Na primeira vez que entrei na sala de um psicanalista, sentei-me no divã e fiz um comentário tão tolo que até hoje me envergonha:
– Imagino tudo o que foi dito aqui entre essas quatro paredes...
Ele me olhou como se eu fosse uma criança (pra ele, acho que eu era) e disse:
– Mais importante do que os segredos revelados será tudo o que não foi pronunciado.
Decidi que eu seria esta que fala fala fala, ainda que por escrito, para, transbordando, reter dentro de mim o mais importante: o que jamais seria dito – e descobrir o que é.

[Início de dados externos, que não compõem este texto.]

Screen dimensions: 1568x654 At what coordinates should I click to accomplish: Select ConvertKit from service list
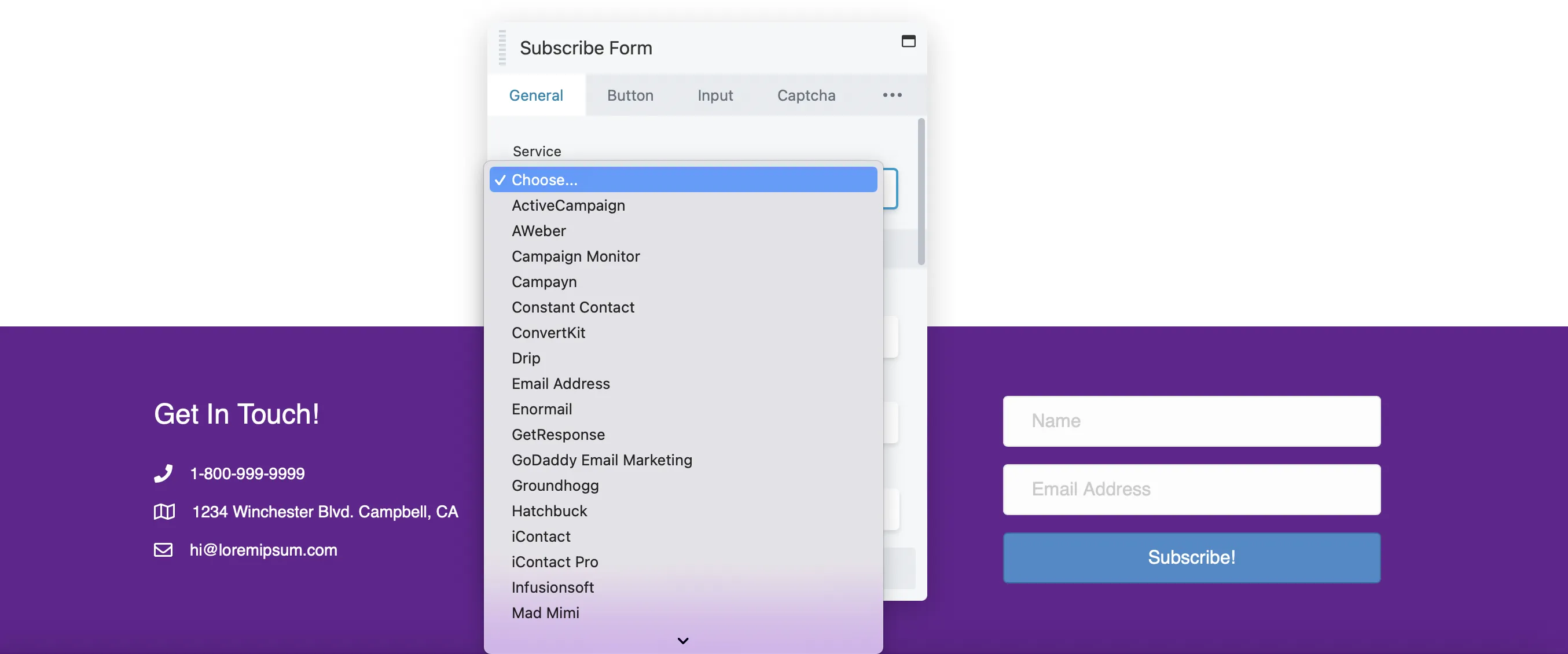pyautogui.click(x=548, y=332)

Tenho em minha sala um quadro despretensioso, no verso do qual a autora assinou apenas seu sobrenome: “Grauben”. Sei que era já de avançada idade quando começou a pintar. É uma pintura ingênua e pontilhista: um jardim com duas árvores floridas, no meio um banco onde se senta uma menina com sua boneca. Ou é uma jovem mulher com uma criança. De cada lado dessa mulher há um gato: o preto senta-se a seu lado direito no banco; o branco está no capim do lado esquerdo.
Acho, quando contemplo, que pode ser a psique nas águas turvas do inconsciente; e de cada lado dela aparece isso que somos de bom e mau, livre e prisioneiro, a força da vida e a pulsão da morte.
No quadro, a “pulsão da morte” está mais próxima, sentada no banco do lado direito daquela mulher com a sua reprodução, dela parida, boneca ou criança.
E estende-a um pouco afastada do corpo, como para a mostrar a nós, indagando: qual sou eu?
Certa vez, digitei “peras” em lugar de “perdas”. Quando fui corrigir, achei mais interessante assim. Pois vendo aquelas frutas fora de contexto, perdidas no meio de um campo ermo, as pessoas pensariam: o que foi que ela quis dizer? Todo mundo quer entender o que devia ser apenas sentido e reinventado. E quem sabe começariam a usar sua imaginação: uma das serventias da arte.
E, quando escrevi o jardim dos “adeuses”, me saiu “deuses”. Por que não? Não serão eles a manejar os cordões em que nós, pobres humanos, estamos presos, em nossas aventuras e desventuras, correndo pelos cantos da construção de uma vida que sempre parece inacabada – e por mais difícil que seja, pedimos mais um tempo, um ano, um mês, uma hora, um suspiro?
Hoje falamos tanto em morte, com tanta naturalidade, 100 mil, 20 mil, que o assunto quase perdeu a gravidade, crianças brincando na beira do penhasco. E, quando a noite chega, pode ser feito uma pálpebra baixada, sonho, delírio, transfiguração – ou a voz da mãe chamando, entra que está ficando escuro! Terminamos a construção do dia, da casa da vida. Pode estar fora do esquadro, uma parede abaulada, telhado torto, jardim de pedregulhos (mas delicadas dálias e rosas) e uma escadinha encostada num muro que não separa nada de nada.
É quando entramos no jardim dos deuses. Onde reina a Dona dos Adeuses, a Senhora Morte: muito escrevi sobre ela, muito por ela chorei, quando me esmagou com os saltos cruéis de seus sapatos alados e seus ossos ferozes. Então resolvi, aqui, não falar nela, tão banalizada.